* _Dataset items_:
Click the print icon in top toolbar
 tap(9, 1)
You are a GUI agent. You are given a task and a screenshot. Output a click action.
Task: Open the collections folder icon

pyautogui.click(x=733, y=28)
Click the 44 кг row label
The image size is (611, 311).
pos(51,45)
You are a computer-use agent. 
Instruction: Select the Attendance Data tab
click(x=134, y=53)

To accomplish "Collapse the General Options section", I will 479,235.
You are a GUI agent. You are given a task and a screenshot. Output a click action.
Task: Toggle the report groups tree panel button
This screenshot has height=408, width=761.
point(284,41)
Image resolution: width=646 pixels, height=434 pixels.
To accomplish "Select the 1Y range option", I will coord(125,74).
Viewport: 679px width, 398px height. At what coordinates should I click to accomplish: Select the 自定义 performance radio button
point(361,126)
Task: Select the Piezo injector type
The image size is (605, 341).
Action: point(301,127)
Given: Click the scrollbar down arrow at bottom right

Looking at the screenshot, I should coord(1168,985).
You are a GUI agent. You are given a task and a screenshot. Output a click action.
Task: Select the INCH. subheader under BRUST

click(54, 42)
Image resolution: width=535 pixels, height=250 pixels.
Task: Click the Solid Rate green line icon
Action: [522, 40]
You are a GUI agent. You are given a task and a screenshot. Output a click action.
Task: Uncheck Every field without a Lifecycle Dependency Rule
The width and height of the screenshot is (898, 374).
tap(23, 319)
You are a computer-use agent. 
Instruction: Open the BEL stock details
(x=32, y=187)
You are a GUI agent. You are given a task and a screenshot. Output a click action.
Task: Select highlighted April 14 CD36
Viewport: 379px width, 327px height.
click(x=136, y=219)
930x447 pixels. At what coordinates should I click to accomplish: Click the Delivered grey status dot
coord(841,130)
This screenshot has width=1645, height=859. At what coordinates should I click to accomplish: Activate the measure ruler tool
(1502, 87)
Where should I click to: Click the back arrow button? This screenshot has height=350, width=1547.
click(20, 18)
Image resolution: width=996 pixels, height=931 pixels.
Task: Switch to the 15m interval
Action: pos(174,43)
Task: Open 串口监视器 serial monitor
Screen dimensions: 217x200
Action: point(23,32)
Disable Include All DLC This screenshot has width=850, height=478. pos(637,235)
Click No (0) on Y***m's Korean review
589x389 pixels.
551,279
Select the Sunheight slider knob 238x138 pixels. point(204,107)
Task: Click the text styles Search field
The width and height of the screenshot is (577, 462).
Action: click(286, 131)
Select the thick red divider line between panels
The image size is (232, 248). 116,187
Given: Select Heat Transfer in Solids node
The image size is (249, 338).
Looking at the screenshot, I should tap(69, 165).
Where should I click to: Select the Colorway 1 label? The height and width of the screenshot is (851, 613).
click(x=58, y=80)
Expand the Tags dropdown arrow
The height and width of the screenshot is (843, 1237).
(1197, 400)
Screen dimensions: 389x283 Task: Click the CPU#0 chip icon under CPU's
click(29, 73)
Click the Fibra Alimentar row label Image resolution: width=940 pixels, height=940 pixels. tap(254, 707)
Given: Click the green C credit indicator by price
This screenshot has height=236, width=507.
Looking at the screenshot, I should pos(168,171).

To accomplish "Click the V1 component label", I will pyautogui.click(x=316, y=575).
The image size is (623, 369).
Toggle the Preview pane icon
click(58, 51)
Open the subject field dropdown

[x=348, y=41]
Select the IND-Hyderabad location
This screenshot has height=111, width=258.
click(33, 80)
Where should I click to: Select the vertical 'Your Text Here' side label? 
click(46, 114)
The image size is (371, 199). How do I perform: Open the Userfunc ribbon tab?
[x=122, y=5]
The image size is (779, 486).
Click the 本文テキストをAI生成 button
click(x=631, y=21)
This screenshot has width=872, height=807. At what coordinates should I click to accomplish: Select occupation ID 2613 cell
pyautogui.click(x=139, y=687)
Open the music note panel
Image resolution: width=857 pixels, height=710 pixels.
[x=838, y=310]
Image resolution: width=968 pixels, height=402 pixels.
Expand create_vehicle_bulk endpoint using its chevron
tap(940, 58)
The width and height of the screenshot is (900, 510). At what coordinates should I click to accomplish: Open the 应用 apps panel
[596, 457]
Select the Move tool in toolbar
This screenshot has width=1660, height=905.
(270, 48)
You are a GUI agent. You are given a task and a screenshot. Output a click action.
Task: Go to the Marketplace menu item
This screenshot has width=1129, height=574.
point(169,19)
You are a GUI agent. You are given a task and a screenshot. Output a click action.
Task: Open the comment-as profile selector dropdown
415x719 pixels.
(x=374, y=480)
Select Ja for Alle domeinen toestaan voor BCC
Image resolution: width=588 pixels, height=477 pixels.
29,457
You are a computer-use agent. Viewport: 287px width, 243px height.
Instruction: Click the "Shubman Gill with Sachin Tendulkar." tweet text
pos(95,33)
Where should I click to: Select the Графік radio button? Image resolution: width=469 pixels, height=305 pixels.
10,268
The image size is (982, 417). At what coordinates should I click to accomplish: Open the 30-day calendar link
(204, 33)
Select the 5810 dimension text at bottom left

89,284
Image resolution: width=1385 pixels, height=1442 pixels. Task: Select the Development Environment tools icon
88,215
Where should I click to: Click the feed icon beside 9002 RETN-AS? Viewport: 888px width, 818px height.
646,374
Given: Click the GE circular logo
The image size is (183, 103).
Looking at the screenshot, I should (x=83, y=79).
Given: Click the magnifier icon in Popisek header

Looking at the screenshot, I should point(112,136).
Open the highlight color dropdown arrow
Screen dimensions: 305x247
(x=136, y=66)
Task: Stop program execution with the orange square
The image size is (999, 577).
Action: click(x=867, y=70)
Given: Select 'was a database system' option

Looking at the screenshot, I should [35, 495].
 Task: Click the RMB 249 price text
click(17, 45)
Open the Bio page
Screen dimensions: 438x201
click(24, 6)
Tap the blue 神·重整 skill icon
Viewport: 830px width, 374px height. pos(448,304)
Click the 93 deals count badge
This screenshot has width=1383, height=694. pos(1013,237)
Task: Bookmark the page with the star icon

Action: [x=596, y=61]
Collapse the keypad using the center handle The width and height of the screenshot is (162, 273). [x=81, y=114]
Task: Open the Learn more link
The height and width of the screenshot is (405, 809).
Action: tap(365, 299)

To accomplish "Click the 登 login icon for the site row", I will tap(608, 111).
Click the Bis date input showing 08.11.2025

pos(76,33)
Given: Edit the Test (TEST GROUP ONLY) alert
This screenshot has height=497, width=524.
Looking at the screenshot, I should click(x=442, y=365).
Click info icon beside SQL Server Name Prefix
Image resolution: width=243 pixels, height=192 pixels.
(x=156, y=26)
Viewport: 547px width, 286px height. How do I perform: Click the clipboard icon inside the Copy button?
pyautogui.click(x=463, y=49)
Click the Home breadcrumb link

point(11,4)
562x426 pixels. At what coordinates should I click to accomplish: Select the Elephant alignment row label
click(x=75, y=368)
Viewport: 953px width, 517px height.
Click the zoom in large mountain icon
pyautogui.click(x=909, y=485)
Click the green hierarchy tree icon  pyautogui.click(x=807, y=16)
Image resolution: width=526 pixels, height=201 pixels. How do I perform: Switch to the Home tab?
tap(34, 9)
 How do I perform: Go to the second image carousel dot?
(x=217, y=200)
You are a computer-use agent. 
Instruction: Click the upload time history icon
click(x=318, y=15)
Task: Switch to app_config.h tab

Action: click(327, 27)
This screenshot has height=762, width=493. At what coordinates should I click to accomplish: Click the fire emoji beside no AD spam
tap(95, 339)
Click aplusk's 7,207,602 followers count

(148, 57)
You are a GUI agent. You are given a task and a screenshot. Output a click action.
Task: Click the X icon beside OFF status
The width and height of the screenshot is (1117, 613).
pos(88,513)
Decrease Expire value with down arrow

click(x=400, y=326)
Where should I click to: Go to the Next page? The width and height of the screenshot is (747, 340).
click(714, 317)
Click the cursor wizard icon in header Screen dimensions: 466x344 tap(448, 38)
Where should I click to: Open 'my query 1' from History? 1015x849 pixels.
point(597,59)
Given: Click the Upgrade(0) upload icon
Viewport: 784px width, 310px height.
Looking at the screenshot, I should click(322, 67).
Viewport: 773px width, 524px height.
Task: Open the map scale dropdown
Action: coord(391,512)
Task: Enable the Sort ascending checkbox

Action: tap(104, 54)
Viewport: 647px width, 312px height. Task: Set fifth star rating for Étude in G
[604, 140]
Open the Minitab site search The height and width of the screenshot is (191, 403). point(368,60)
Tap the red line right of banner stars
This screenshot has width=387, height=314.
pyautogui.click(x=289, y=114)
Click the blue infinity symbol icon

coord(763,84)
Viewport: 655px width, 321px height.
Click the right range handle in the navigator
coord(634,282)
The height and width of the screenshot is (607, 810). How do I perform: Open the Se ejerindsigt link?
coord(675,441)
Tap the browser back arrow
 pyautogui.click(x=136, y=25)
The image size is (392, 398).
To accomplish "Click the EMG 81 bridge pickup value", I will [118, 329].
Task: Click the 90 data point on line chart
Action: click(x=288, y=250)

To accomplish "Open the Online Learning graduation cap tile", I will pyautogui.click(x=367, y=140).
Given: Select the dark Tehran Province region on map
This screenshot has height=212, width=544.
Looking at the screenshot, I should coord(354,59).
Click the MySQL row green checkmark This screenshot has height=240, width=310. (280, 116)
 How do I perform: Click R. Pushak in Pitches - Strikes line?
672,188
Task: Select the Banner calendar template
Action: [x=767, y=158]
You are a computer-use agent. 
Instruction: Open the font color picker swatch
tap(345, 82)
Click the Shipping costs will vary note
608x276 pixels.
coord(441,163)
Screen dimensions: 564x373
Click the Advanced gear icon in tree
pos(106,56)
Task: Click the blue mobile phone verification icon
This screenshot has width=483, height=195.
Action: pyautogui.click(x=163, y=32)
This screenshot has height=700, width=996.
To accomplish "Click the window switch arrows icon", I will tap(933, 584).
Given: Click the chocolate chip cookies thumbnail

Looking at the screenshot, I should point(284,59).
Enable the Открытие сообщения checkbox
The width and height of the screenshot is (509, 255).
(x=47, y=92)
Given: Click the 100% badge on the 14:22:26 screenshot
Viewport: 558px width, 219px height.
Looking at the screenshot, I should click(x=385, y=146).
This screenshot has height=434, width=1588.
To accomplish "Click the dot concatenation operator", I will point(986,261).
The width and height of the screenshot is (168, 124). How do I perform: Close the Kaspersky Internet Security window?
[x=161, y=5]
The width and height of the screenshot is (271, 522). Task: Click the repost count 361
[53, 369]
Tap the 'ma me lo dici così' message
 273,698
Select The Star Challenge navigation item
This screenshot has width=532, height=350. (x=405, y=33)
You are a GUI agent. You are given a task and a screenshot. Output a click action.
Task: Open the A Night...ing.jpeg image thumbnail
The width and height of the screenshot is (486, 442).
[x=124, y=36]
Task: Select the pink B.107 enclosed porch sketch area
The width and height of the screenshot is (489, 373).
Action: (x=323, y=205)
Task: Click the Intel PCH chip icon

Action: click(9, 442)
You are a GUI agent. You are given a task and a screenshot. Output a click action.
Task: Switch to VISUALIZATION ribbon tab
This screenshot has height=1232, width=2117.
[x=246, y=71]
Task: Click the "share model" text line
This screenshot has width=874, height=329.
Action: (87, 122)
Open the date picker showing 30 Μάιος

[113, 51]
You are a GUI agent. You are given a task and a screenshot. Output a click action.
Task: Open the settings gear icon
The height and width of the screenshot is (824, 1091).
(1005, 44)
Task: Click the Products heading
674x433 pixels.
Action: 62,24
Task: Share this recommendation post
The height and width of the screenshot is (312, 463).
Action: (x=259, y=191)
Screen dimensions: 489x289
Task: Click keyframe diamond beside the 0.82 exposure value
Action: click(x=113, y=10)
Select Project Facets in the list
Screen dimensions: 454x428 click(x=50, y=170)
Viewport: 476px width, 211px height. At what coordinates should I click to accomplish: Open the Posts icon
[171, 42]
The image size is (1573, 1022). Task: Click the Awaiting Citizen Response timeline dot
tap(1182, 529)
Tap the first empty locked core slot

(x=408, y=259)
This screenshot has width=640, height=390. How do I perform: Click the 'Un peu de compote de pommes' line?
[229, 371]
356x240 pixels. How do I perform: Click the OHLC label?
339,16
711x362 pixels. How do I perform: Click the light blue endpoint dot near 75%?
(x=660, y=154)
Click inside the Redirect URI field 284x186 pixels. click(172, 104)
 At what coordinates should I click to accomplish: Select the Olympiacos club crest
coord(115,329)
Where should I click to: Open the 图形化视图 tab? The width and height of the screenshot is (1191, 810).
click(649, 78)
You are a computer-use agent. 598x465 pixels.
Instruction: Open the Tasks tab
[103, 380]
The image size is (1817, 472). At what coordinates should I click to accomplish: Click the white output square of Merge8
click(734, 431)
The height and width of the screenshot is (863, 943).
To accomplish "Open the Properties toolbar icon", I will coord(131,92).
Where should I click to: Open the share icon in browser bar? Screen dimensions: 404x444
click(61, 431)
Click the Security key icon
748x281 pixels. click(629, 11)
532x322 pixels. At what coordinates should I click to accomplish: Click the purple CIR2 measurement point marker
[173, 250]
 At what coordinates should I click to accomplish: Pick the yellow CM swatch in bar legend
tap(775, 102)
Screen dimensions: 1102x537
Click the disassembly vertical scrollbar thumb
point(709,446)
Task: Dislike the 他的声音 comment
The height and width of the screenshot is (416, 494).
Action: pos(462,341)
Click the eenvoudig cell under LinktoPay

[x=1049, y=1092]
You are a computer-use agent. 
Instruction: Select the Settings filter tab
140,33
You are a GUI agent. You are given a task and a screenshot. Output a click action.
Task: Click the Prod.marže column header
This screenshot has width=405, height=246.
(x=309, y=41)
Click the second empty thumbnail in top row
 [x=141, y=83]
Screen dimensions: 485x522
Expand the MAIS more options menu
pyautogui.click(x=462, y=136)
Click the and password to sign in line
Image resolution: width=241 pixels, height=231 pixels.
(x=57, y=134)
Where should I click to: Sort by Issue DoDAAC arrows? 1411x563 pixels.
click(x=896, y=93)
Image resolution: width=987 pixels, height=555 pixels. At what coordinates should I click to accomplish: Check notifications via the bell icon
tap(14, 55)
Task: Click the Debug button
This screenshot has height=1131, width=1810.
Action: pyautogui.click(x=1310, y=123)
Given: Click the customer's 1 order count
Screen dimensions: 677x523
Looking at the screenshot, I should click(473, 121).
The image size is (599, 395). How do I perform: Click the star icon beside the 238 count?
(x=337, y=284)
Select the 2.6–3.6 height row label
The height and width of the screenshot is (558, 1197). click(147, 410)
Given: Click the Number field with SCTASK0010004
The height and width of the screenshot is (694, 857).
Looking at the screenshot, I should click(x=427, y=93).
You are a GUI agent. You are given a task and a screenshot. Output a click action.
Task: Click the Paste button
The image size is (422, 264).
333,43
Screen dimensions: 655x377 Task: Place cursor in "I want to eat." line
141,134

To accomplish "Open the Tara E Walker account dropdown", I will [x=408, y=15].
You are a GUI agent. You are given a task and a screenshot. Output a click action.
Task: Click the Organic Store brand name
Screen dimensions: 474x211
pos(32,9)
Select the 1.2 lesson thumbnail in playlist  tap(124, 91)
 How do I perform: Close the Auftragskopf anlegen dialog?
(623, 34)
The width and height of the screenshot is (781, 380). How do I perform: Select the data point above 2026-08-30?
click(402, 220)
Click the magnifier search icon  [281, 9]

* _WORK REQUEST_: The answer should be an exact copy of the lines from the first line of the data through the line with "Task: Toggle the" and should contain nothing else.

* _WRITTEN REPLY_:
Click the print icon in top toolbar
 tap(9, 1)
You are a GUI agent. You are given a task and a screenshot. Output a click action.
Task: Open the collections folder icon

pyautogui.click(x=733, y=28)
Click the 44 кг row label
The image size is (611, 311).
pos(51,45)
You are a computer-use agent. 
Instruction: Select the Attendance Data tab
click(x=134, y=53)

To accomplish "Collapse the General Options section", I will 479,235.
You are a GUI agent. You are given a task and a screenshot. Output a click action.
Task: Toggle the report groups tree panel button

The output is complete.